Seems really confusing.
Also, always love street pictures of people playing…getting your priorities right
The photo of the five boards is wonderful! My first reactions were (1) it must take all day to play a game, and (2) isn’t go hard enough already?
That is an example of Hard Core.
Mogadeet
Wow, I have never seen a toroidal go game in real life!
I just noticed that they are doing mirror go on all the boards—the formations are the same on each.
I think its go on a torus.
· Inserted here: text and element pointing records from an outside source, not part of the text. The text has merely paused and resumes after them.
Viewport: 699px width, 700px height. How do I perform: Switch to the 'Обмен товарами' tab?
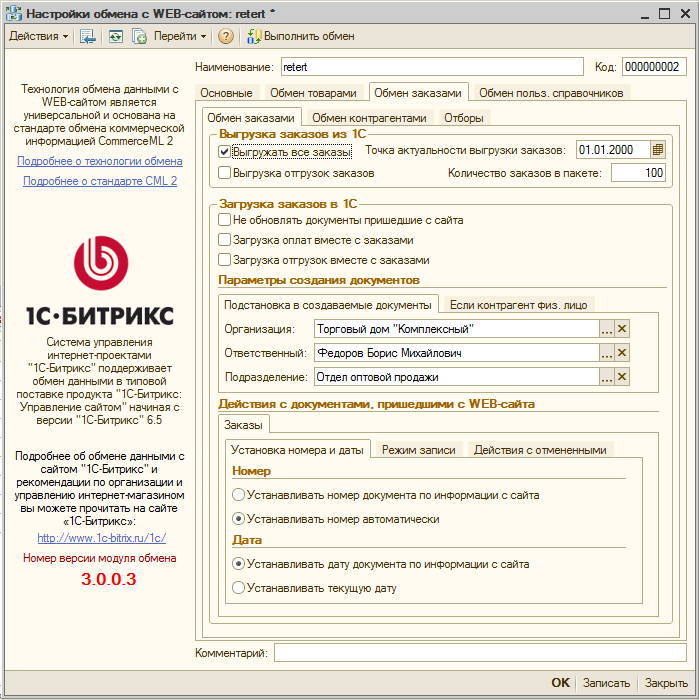click(313, 93)
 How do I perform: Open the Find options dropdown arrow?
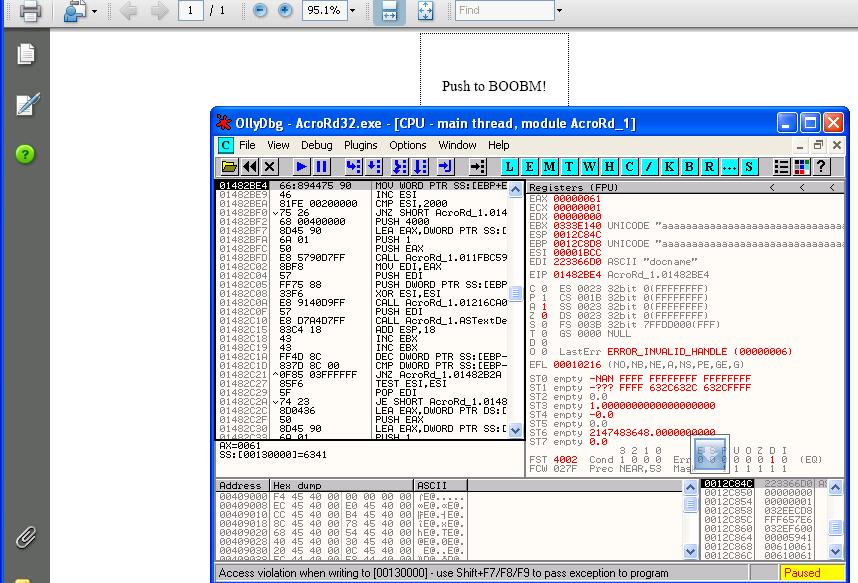(560, 11)
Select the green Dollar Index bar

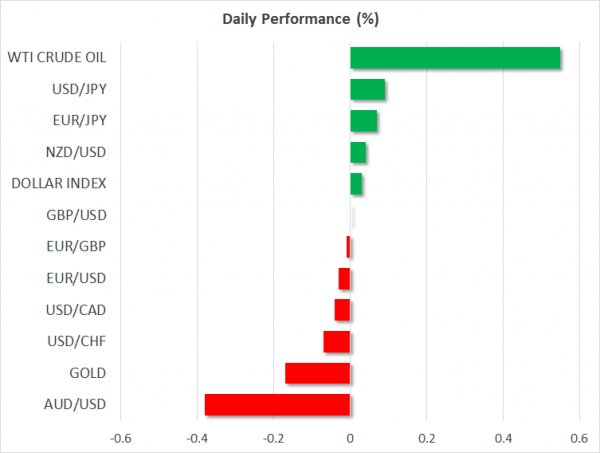(x=356, y=184)
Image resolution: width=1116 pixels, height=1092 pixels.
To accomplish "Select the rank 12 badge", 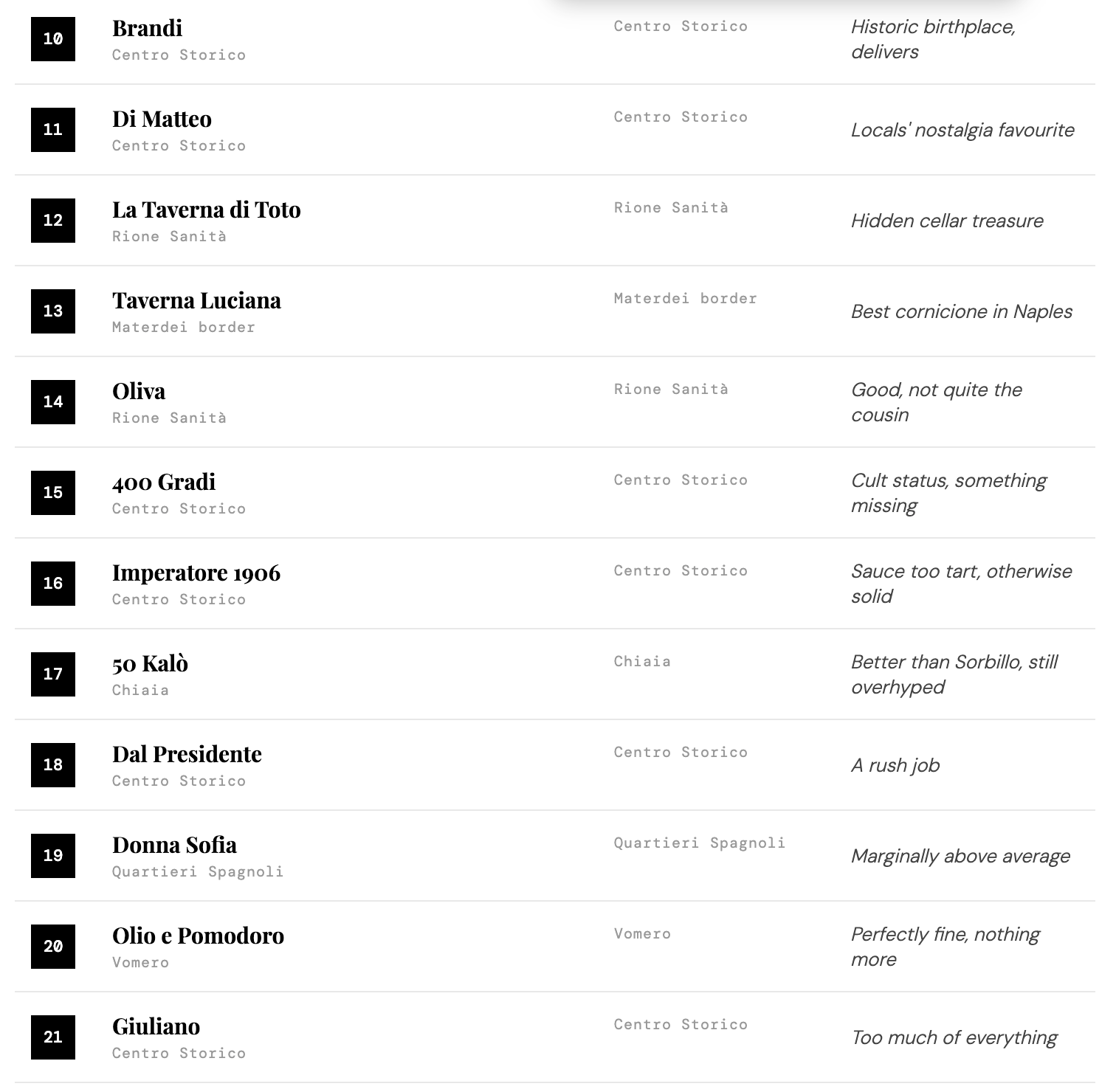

They actually play only on the middle board, but instead of borders the 1. line is next to the 19. line and so on.
Utter genius-level insight.
Is this a rengo game in which the agonized man is reacting to his partner’s bad move, or is that man a spectator who just got a phone call telling him to hurry up and get home?
Yes, well observed but it can actually be played on multiple boards as one big board.
Look, no mirroring here:
Would that be called…
Hu-mun-GO?
Mogadeet
I wonder if they finished that game, that has to take all day.
Just take the weekend off and you will be allright
Lovely! This reminds me of a B&W photo in a famous exhibit at, I think, the NY Museum of Modern Art, in the 1950s. I believe the title of the whole exhibit was “The Family of Man,” which was collected in a book of that title. Like this, it showed a very young girl and an old man hunched over a game of checkers on a park bench. I actually used that photo for a high school assignment to write a story based on a photo. Years later I sold a revised version, which then took second place in a contest. So, this composition really resonates with me!
If you can still find the picture, post it here!
Scene from a Beautiful Mind, where they play a lot of Go - although the board in this scene looks awfully dense, and the kill by John Nash’ opponent doesn’t seem really… well have a look for yourself:
Nash afterwards famously re-invented the game of Hex:
The final play could be the last liberty on all the black stones we see to the right. It appears a legit winning move to me?